Records contained in a dataset:

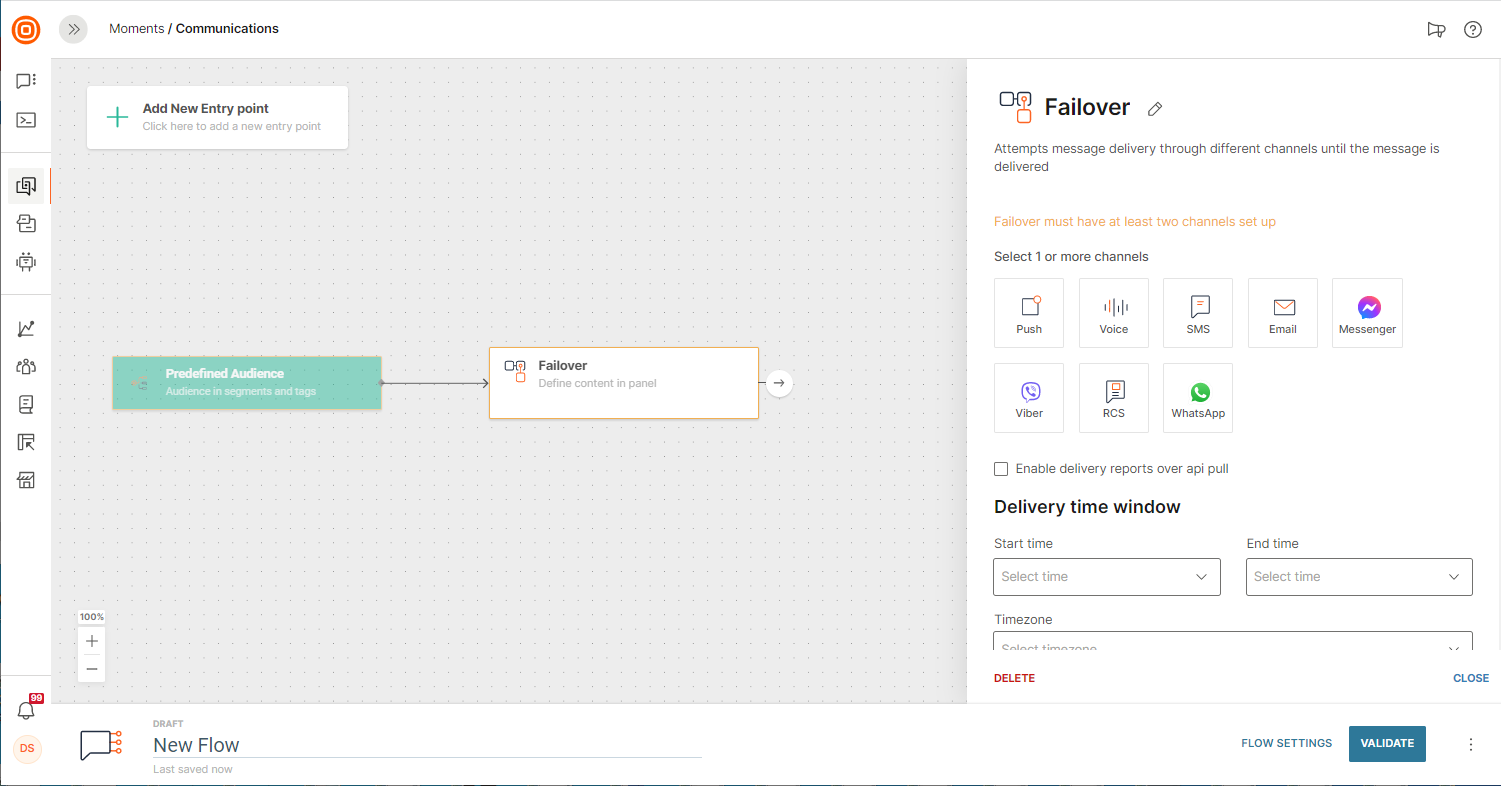Screen dimensions: 1501x786
Task: Select the Viber channel tile
Action: (1029, 398)
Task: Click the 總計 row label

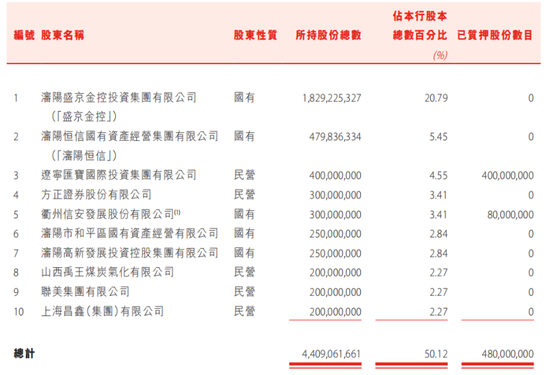Action: coord(24,354)
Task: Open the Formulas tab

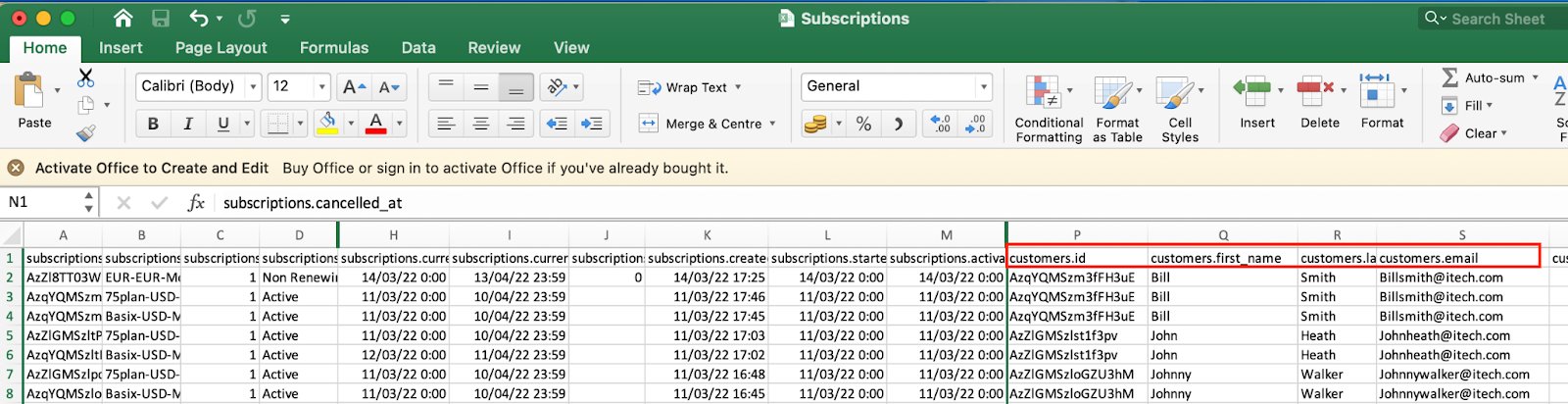Action: coord(334,47)
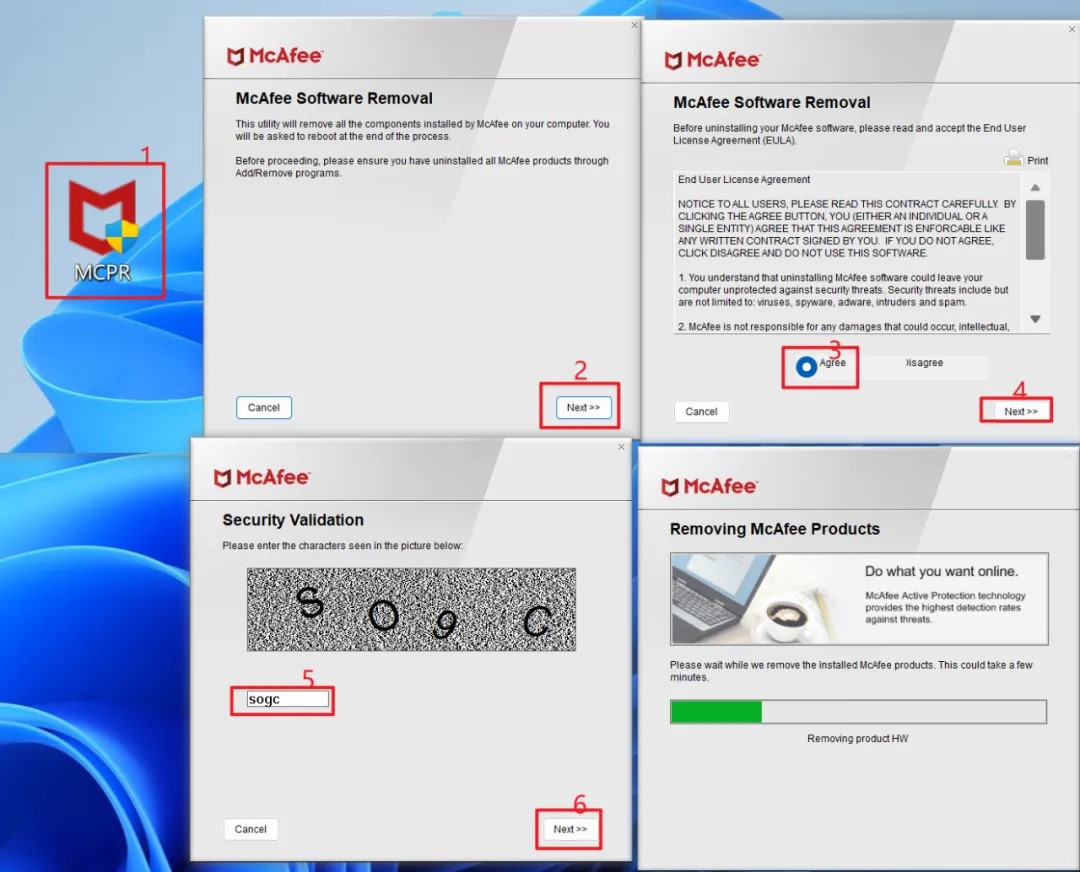Select the Agree radio button

tap(806, 367)
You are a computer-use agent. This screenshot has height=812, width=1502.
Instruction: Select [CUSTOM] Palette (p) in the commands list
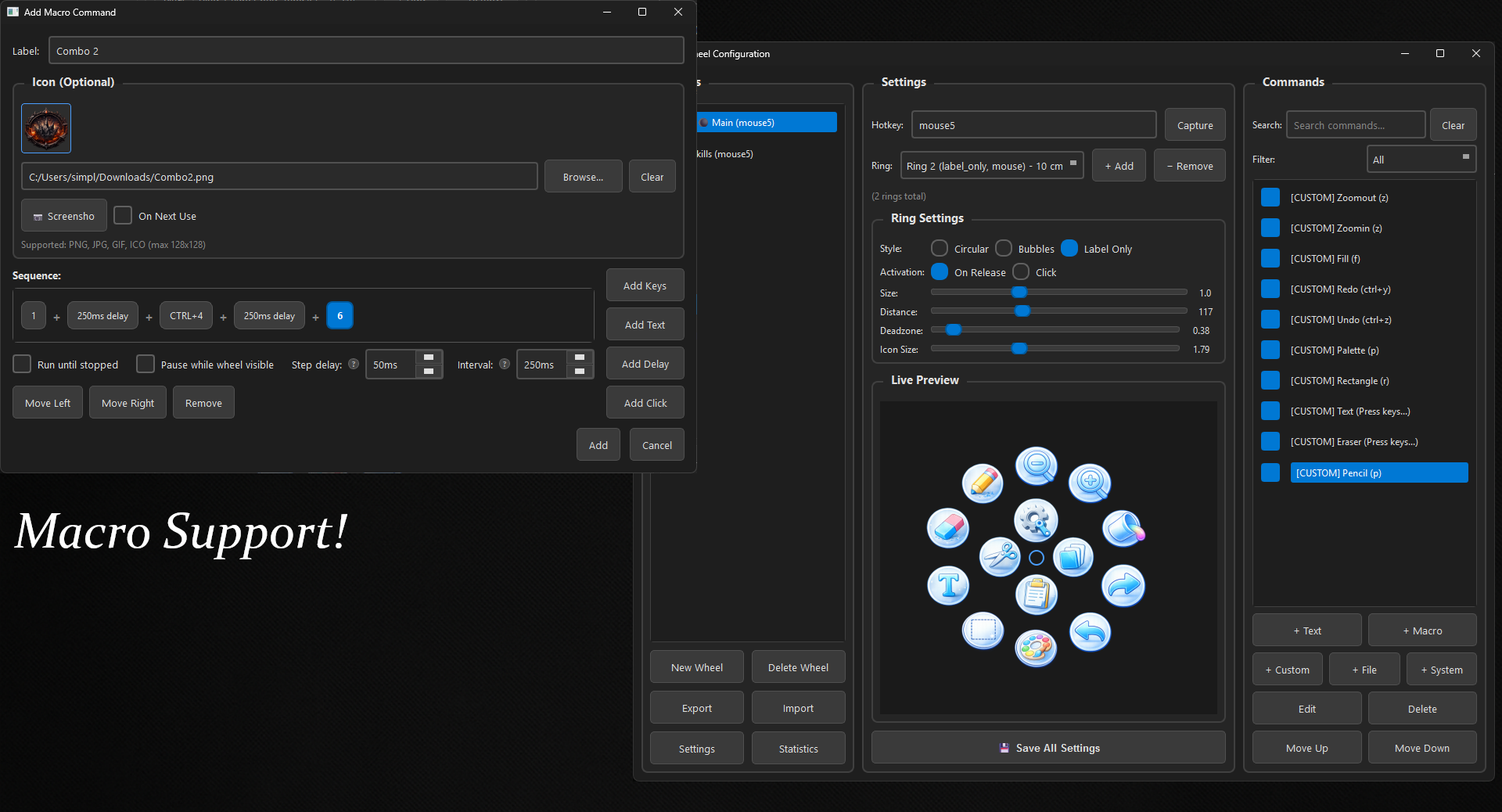pyautogui.click(x=1334, y=350)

→ Exercise requirements
Repeat only the lines from the one with "Task: Click the 總計 row label" through the end of the data, both included and exactly as written. Pictures stay out of the copy.

→ Completed task
Task: Click the 總計 row label

Action: coord(24,354)
Task: Open the Formulas tab

Action: coord(334,47)
Select the Agree radio button

tap(806, 367)
You are a computer-use agent. This screenshot has height=812, width=1502.
Instruction: Select [CUSTOM] Palette (p) in the commands list
pyautogui.click(x=1334, y=350)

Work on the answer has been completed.